After installing the program, create your own configuration file, and start the program with
python baudotrss.py -v --ryrypat yourconfigfilename.cfg
This will print "RYRY..." etc., and allows checking out mechanical, electrical, and configuration problems. The port and baud parameters have to be right for this to work, but nothing else matters. Once that's working, remove the --ryrypat to operate normally.
Any RSS feed, including Twitter feeds and news feeds, can be followed by putting the appropriate URL on the command line. Multiple URLs are allowed. Each feed will be polled every 90 seconds and new items will be printed. If no RSS feeds are specified, the Reuters World News feed will be used.

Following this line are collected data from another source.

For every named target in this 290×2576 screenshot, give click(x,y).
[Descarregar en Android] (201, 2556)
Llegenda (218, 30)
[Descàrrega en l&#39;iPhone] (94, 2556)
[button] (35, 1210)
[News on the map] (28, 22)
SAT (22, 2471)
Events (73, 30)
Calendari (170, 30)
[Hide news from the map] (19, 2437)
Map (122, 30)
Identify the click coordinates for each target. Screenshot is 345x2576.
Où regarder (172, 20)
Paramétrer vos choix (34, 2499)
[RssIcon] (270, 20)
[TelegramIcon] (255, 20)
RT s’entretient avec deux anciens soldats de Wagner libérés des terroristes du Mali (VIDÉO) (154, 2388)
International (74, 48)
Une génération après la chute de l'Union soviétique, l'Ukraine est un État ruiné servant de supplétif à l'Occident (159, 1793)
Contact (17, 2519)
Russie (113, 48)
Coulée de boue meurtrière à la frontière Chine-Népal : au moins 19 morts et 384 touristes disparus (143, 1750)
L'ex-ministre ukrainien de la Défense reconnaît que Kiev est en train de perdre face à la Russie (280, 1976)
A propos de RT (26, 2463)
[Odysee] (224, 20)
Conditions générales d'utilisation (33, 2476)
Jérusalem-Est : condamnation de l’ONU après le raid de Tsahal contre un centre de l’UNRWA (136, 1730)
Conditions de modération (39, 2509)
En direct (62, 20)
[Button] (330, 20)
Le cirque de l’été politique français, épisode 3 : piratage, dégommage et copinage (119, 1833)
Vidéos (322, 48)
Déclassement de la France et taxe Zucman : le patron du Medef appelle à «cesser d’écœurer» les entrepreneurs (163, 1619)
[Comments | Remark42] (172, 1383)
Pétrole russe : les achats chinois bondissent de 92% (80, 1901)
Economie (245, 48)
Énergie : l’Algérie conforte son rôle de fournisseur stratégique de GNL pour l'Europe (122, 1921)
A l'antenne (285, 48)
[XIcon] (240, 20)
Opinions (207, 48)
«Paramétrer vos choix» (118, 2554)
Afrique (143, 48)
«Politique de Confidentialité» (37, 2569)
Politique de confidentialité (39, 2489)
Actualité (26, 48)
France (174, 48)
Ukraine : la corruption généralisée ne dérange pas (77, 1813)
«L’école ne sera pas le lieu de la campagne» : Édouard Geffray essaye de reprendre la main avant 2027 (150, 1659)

The program runs until terminated from the computer.
The program will start and stop the Teletype motor only if the DTR signal from the serial port controls the motor. Our hardware interface does this, but this is not a standard Teletype feature.
With a keyboard, the program is interactive. At startup, the program will print
N, W, S, O, OR CR:
"N": print news, then wait for traffic and stop motor.
"W": print weather (currently, for San Francisco only.)
"S" : Send SMS message
"O" Off - stop polling for traffic and stop motor.
"CR": Wait for traffic and stop motor.
Anything else produces a long prompt as a hint:
TYPE N FOR NEWS, W FOR WEATHER, S TO SEND, O FOR OFF, CR TO WAIT:
The last message printed before the machine goes idle will be either "WAITING..." or "OFF." When "waiting", the program is polling its RSS and SMS feeds for new traffic, and will turn on the machine and print.
Sending and receiving SMS messages requires a Google Voice account. The passwords for the account must be specified on the command line as above. It is suggested that the Google Voice account used for this purpose not be used for other purposes, as the program will delete received SMS messages once they have been printed.
Typing "S" at the prompt will produce the prompt:
and a phone number of a cell phone should be typed in. The next prompt is simply
at which text can be typed. Text can be multiple lines, and there is no length limit. The Teletype's "blank key" can be used as a backspace; the Teletype will print "\" followed by the character deleted. The machine itself, of course, cannot backspace. A blank line terminates and sends the message, and "DONE" will be printed.
Typing "." at the TO NO: prompt will use the phone number from the last SMS message received, to make conversation easier.
Messages sent to yourself are ignored; only incoming messages from other phone numbers will be printed.
Sending a BREAK will interrupt whatever is going on and return to the N, W, S, O, OR CR: prompt.